Studies confirm that the instrument itself, not just performance style, drives the erhu's consistently powerful, melancholic emotional response. Dedicated platforms recognize this cultural weight, framing membership as a way to support the preservation of classical Chinese medicine and the traditional arts connected to it.
How the Erhu Captures Puyi's Grief in *The Last Emperor
Each stage finds its voice in the erhu's lilting, aching melody.
This cinematic motif doesn't decorate the story — it carries it.
You feel Puyi's collapse from divine authority to numbered prisoner through every bowed note the erhu sustains across Bertolucci's Forbidden City frames. The film was the first Western feature authorised by the People's Republic of China to film inside those very walls. The score was the collaborative work of three composers — Ryuichi Sakamoto, David Byrne, and Cong Su — whose unlikely partnership earned an Academy Award. Much like Hokusai, who began changing his name more than 30 times to signal shifts in artistic philosophy, the erhu itself transforms in meaning across the film's timeline, adapting its emotional register to each chapter of Puyi's fractured identity.
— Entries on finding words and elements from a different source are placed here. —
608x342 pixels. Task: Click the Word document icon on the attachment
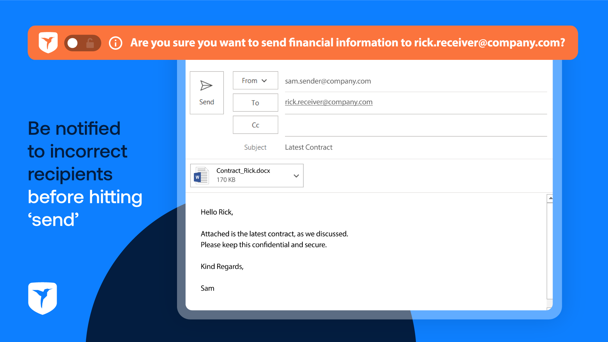[x=201, y=175]
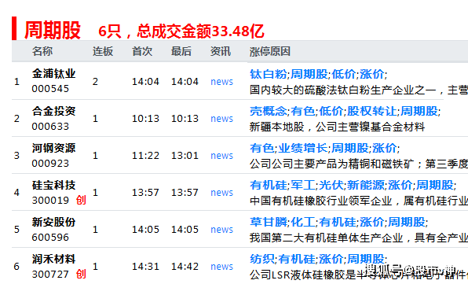The width and height of the screenshot is (468, 284).
Task: Click the 钛白粉 tag link
Action: click(x=269, y=74)
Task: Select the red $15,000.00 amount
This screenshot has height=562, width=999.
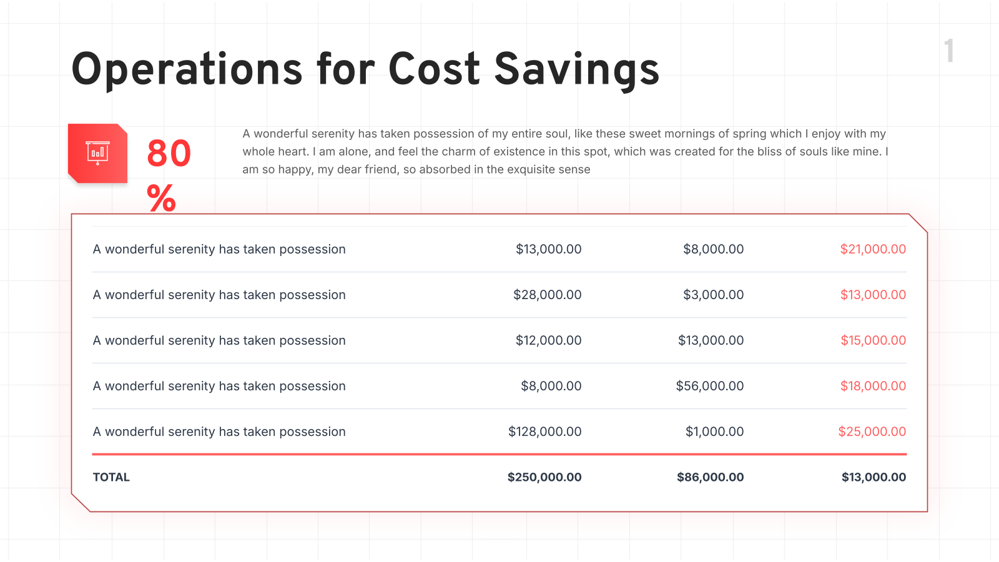Action: [x=873, y=340]
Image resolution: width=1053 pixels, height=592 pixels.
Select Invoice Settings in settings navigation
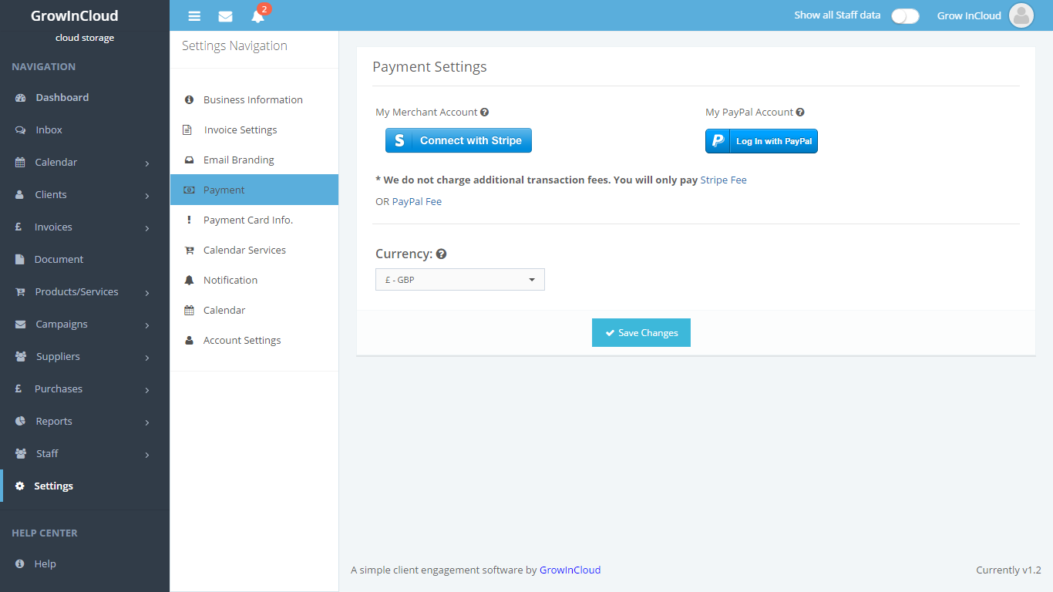240,130
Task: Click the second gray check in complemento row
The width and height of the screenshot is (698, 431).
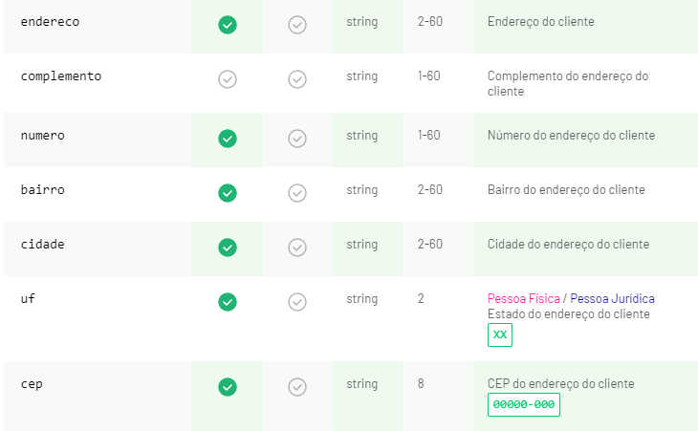Action: (297, 79)
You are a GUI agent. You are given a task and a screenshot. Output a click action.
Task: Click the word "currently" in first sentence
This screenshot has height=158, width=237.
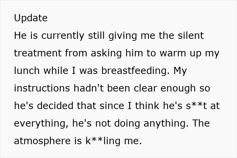point(63,36)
From Crouching Tiger to *Hero*: Where the Erhu Appears in Cinema
The erhu rarely stays confined to the concert hall — it bleeds into cinema with the same quiet force it brings to live performance. When you watch Crouching Tiger, Hidden Dragon, you're hearing erhu cameos woven directly into Tan Dun's Oscar-winning score. Ma Xiaohui duets with Yo-Yo Ma on the soundtrack, while Yu Hongmei later performed a full erhu concerto version using the same orchestral parts written for cello.
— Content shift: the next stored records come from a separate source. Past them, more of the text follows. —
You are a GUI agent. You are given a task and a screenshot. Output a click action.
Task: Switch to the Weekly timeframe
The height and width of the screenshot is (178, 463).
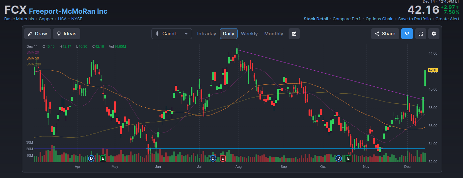[x=249, y=34]
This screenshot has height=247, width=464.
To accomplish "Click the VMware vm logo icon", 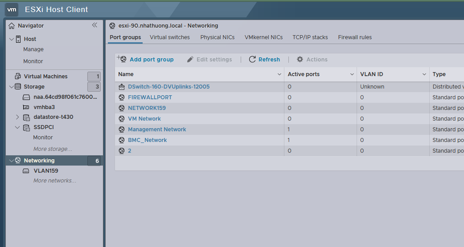I will click(12, 9).
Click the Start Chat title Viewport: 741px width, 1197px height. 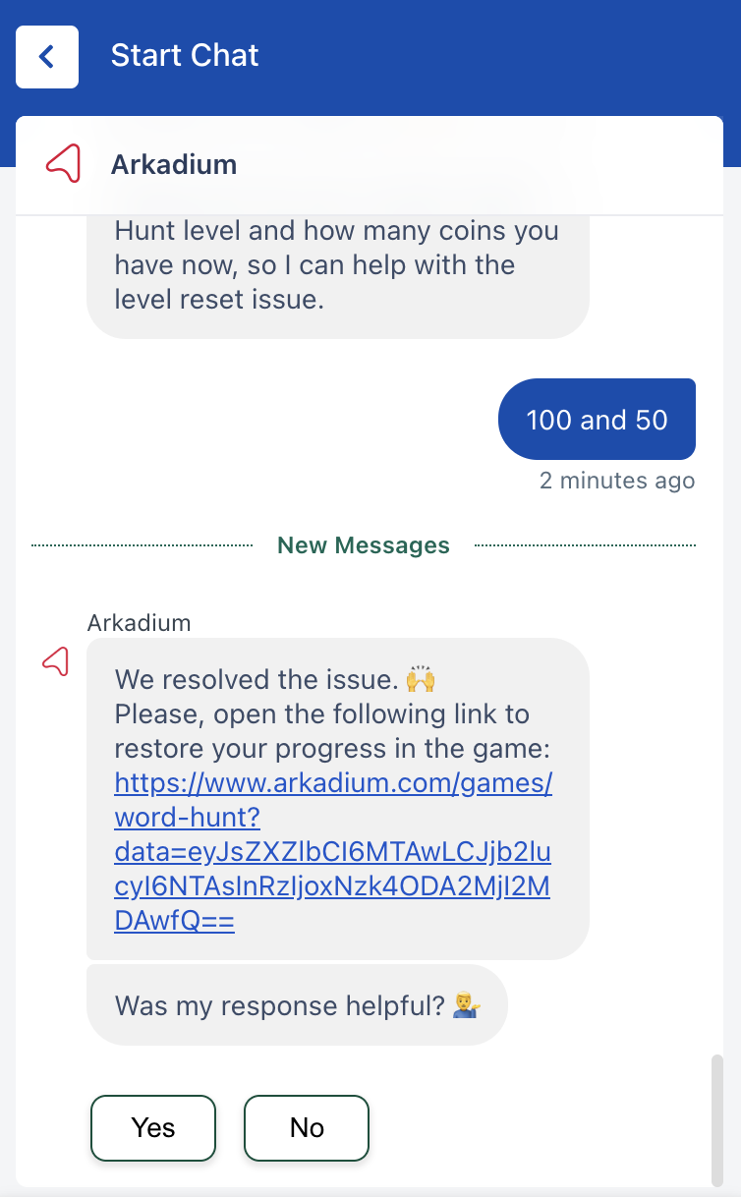click(185, 55)
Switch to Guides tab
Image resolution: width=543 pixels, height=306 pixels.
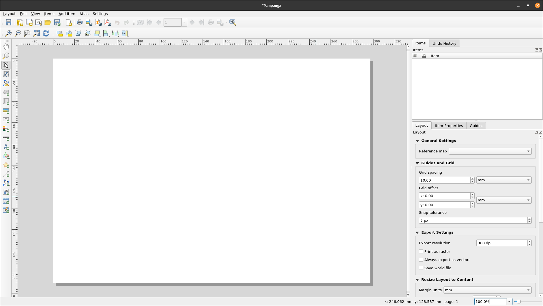coord(476,125)
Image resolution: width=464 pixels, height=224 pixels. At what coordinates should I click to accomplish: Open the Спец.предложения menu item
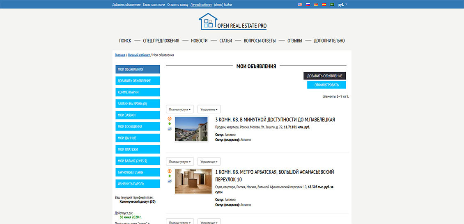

These cinematic motifs blend Chinese timbres with Western orchestration, evoking martial chivalry and Eastern aesthetics across six distinct movements. The first movement alone layers murmuring drums against lingering strings, pulling you into the film's atmosphere immediately. Tan Dun didn't just score a film — he gave the erhu a global stage it hadn't occupied before. The erhu concerto adaptation was produced in 2001, following the cello concerto's celebrated premiere in London the previous year. Much like the thin air of La Paz's elevation subtly alters the physical world around it, the erhu's upper register thins and stretches sound in ways that feel almost atmospheric, reshaping the emotional space of every scene it enters.